(Beginning of PROVIDED DATA)

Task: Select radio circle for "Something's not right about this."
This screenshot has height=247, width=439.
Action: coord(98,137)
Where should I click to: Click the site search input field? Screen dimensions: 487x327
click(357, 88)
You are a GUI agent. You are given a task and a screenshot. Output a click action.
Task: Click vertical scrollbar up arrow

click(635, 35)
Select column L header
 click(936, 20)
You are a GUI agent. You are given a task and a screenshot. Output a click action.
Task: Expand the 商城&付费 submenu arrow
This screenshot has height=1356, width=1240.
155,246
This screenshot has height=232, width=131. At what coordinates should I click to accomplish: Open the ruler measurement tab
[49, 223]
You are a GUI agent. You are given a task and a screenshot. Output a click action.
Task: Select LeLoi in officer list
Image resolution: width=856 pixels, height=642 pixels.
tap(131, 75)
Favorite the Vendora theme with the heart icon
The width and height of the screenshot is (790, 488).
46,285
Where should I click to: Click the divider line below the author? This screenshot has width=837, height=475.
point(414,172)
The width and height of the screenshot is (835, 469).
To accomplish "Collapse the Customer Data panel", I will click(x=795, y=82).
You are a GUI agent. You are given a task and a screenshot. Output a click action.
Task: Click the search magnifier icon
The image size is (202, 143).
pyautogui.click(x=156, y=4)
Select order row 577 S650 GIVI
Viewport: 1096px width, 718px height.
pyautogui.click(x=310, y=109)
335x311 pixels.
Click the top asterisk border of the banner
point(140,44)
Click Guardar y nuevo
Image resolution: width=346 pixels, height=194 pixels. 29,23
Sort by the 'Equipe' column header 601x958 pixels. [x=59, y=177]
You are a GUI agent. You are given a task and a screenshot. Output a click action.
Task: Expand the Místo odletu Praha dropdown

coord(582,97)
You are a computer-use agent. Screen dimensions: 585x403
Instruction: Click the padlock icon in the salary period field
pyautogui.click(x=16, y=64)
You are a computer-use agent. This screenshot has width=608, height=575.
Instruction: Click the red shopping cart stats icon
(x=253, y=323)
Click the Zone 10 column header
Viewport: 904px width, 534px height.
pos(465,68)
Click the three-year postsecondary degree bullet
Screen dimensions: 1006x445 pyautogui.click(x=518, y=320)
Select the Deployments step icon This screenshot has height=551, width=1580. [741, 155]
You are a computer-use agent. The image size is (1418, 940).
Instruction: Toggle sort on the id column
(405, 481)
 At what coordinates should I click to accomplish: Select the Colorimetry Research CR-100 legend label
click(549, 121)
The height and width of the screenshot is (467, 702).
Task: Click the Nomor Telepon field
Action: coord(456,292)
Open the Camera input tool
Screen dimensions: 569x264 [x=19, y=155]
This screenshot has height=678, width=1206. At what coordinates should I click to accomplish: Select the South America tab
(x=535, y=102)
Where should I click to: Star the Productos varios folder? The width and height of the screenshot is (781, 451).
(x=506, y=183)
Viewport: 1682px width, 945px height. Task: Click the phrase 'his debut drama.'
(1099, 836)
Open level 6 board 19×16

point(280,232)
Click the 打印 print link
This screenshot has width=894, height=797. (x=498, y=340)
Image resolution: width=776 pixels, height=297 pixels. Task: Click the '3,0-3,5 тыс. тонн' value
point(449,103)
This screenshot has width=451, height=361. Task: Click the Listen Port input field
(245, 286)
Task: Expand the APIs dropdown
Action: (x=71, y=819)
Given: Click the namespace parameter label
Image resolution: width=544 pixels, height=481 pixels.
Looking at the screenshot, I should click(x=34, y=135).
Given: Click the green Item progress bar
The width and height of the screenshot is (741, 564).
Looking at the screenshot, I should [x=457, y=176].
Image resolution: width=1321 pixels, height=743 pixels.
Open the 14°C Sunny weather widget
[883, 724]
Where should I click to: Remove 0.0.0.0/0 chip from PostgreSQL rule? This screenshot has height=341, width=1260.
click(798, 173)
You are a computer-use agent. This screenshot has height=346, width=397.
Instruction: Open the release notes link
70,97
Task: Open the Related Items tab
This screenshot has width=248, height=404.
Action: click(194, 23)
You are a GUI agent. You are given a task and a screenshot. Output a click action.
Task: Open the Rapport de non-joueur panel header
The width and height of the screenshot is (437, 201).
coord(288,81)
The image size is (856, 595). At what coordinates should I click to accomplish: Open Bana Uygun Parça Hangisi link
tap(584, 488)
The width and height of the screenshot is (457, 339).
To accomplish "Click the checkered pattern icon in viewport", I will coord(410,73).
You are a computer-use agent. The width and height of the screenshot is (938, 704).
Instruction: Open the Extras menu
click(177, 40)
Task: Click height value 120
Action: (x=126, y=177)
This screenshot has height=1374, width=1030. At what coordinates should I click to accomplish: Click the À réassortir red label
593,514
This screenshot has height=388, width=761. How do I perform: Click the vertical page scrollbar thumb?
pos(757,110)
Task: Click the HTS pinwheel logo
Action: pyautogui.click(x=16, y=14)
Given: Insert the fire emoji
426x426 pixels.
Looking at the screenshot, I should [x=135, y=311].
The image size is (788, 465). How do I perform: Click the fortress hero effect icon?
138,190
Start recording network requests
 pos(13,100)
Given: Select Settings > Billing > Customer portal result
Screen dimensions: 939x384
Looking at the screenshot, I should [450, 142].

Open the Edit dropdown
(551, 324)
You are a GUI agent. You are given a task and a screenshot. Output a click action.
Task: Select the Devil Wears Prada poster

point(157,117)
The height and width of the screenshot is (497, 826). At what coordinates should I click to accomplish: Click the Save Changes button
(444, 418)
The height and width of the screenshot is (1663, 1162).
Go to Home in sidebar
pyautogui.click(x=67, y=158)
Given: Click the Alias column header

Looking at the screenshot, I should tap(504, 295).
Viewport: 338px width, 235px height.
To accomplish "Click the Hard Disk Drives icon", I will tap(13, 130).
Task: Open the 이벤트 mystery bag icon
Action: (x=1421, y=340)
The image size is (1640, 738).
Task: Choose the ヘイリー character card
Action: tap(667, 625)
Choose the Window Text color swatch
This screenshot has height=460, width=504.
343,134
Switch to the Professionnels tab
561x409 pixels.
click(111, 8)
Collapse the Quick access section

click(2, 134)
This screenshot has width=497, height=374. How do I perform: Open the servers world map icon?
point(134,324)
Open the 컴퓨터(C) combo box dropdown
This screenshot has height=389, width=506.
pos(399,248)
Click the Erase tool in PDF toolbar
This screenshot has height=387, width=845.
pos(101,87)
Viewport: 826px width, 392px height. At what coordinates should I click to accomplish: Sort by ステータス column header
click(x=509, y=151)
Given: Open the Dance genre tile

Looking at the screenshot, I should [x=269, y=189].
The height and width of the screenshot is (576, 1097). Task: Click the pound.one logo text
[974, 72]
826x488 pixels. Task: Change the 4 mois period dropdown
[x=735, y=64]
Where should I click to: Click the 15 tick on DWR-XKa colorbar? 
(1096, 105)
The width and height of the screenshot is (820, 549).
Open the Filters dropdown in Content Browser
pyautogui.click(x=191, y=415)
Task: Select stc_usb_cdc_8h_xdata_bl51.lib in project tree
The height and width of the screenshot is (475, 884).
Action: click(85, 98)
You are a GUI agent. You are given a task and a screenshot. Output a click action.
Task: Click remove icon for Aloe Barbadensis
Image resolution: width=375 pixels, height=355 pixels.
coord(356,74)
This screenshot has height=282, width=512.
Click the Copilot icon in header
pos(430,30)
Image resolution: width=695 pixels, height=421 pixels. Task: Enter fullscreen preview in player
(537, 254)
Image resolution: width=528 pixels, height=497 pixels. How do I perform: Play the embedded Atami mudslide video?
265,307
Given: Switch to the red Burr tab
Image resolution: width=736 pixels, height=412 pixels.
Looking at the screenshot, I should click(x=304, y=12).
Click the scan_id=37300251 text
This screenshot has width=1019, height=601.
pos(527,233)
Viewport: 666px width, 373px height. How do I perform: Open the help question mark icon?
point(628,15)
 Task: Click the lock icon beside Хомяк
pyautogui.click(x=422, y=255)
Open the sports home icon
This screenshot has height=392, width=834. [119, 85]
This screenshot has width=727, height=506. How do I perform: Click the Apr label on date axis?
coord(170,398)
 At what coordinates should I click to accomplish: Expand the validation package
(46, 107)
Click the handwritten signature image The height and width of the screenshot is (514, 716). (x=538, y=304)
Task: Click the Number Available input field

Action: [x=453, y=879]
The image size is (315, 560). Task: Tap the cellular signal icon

(End of PROVIDED DATA)

(WHAT YOU NEED TO DO)
Wherever the string "panel" appears in the entries above, list that line.

(REPLY)
To accomplish "Collapse the Customer Data panel", I will click(x=795, y=82).
Task: Open the Rapport de non-joueur panel header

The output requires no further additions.